Though the Internet has certainly hastened the spread of useless information to contemplate, it hardly caused the phenomena. The Colorado Transcript of January 23, 1900, ran an article featuring a variety of interesting, though perhaps impractical, statistics. According to expert M. Alfred Arkas, people, regardless of education level, speak 11,800,000 words every year. Over the course of a lifetime, a total of about one year and five months is spent speaking. Much to the surprise of the Transcript, about the same amount of time is spent thinking. The paper commented that this, “[G]ives one a new idea of the value of what ought to be attached to every man’s utterance.”  The article also reported that humans shake hands 1,200 times a year and raise their eyelids about 94,600,000 times per year. For those few still searching for a unique New Year’s resolution, perhaps these statistics will provide some ideas. No one else will resolve to decrease the number of eyelid raises from 94,600,000 to 94,500,000.

On a much more serious note, Jefferson County mourned the loss of one of its employees this week in 1900 when Canon City penitentiary night captain William C. Rooney was killed by a group of escaping prisoners. The Transcript vividly describes the alleged perpetrators as, “Antone Wood, the boy murderer, Kid Wallace, train robber, and C.E. Wagner and Thomas Reynolds, burglars… [who] comprised the boiler gang.” The men stabbed Rooney with a butcher knife six times before searching for his keys and escaping over a wall. As of the next day, when the Transcript was published, the fugitives were still at large and Rooney’s remains were en route to his sister, Mrs. J. M. Johnson Jr., for a funeral in Golden.
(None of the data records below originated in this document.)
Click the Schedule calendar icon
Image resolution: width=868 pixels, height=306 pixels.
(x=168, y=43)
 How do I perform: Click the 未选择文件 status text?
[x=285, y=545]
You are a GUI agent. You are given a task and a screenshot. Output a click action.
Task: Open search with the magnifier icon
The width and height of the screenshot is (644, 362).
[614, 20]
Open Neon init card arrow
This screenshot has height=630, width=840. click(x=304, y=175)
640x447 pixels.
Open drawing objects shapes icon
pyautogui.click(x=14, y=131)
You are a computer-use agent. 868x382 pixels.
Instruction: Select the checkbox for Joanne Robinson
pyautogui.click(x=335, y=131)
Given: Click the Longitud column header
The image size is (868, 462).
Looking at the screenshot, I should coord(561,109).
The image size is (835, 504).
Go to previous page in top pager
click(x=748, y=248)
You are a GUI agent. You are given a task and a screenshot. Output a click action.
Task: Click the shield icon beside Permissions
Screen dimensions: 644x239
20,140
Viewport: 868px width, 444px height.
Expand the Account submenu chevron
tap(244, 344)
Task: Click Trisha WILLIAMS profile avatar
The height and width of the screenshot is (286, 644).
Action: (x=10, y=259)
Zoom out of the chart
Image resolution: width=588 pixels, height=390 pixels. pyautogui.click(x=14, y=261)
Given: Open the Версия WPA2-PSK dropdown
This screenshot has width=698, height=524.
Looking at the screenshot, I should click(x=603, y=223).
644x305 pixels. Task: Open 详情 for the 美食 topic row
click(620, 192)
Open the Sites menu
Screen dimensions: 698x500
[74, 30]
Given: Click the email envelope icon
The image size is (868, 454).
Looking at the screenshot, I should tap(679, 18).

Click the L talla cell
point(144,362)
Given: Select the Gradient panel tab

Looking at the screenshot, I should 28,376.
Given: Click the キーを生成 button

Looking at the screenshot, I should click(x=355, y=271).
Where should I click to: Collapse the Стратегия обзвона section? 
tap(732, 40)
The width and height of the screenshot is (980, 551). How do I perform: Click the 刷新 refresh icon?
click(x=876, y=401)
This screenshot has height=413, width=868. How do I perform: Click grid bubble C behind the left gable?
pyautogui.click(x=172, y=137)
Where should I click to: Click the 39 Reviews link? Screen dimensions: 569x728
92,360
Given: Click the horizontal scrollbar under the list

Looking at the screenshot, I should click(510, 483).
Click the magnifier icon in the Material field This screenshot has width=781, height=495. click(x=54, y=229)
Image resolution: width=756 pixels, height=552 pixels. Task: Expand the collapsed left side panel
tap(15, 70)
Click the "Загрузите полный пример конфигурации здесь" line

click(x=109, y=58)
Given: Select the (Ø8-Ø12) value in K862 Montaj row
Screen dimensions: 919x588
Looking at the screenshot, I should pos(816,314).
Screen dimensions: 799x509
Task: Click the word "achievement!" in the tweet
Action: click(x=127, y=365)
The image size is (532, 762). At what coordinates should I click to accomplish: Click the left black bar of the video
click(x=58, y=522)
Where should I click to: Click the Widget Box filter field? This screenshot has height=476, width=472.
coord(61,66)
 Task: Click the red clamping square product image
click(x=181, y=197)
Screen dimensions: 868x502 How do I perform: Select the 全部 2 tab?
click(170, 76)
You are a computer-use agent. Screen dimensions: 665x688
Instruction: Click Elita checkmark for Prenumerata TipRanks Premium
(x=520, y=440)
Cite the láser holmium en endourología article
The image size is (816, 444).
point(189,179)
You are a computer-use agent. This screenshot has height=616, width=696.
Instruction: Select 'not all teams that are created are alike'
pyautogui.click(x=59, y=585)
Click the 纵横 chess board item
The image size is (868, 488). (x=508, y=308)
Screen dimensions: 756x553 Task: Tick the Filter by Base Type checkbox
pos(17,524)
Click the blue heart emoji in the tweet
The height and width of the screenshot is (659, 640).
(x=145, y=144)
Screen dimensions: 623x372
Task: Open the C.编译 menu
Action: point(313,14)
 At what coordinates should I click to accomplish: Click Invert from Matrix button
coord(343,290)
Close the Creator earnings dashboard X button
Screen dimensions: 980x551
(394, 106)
Although the plight of William C. Rooney was unfortunate, it did offer the citizens of Golden a moral. When news reports of the jailbreak and murder reached Golden, the name of the guard was not known. To quote the Transcript, “Then some one who did not know that any Golden man other than L.B. West had a position there, told somebody else that Les West had been killed down at the pen. This rumor was pretty well circulated by the time the morning papers arrived, giving the details.” Even the most gruesome incident can be given a moral – one should not share facts of which one is not certain.